Essentially, content creators are rewarded with “free advertisement” when their message furthers AI goals.

Example of anti-media content on YouTube

We built a tool to analyze which videos YouTube’s algorithm recommends the most on some topics such as science and elections: algotransparency.org. We noticed that in the US 2016 election, the candidate that was the most aggressive against media was recommended four times more than his opponent.

During the French 2017 election, the three most recommended candidates by YouTube were the most virulent critics of the media.

This week, we scrapped 1,050 videos recommended when searching for the Las Vegas shooting on YouTube. A majority of the most recommended videos were accusing the “fake mainstream media” of deliberately lying about the shooting.

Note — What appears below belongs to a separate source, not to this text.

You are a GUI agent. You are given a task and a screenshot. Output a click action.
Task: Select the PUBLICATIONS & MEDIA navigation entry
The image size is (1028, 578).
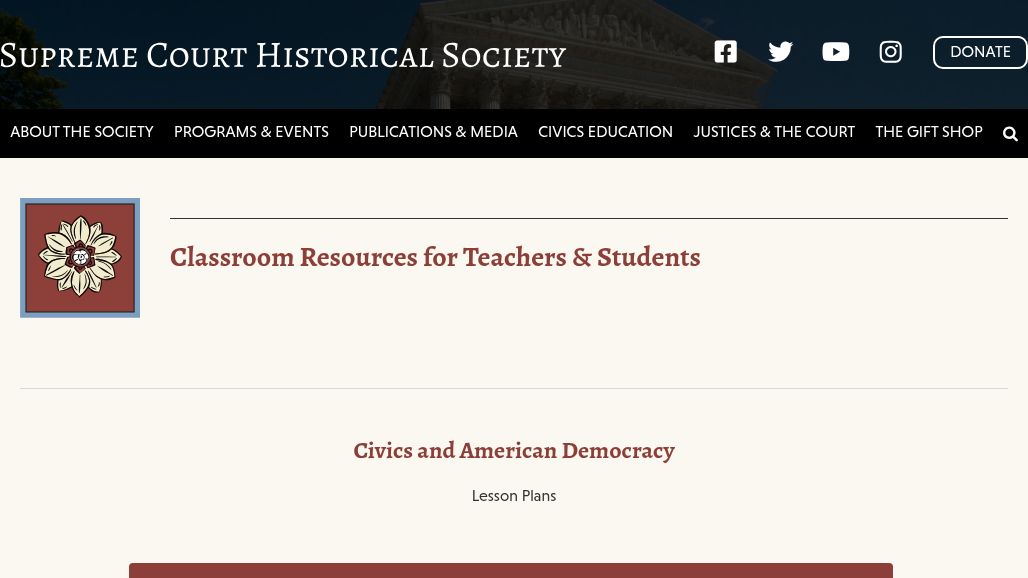point(433,131)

Las Vegas shooting? “Fake media” are covering up that the antifa are responsible. Global warming? A hoax. Michelle Obama? A transvestite. The Pope? A Satanist. In an excellent TED Talk, Zeynep Tufekci argues that AI build a dystopia to make us click on ads. In these dystopias, facts are are strange and often contradictory. But a theory is recurrent: the media is lying.

What’s New

Fake news and defamation are nothing new. What is new, though, is the role of AI in their propagation. AIs are designed to maximize watch time, which can have the side effect of favoring content that decreases engagement with other channels. Channels claiming “the media is lying” might benefit from a significant amount of “free advertisement”.

Estimating Impact

For the first time in history, we are building tools that outsmart us on some level. These tools can have complex, far-reaching repercussions that we don’t fully understand.

The more complex AI gets, the more intractable its side effects will become. In particular, AIs for social media that maximizes watch time might amplify resentment against other media.

Many YouTube channels and Facebook pages have already gathered billions of views by promoting anti-media content. How much does AI contribute to discrediting the media?

To find out, we need to know if views on anti-media content come primarily from human recommendations or from AI recommendations.

Only social media platforms have the answer.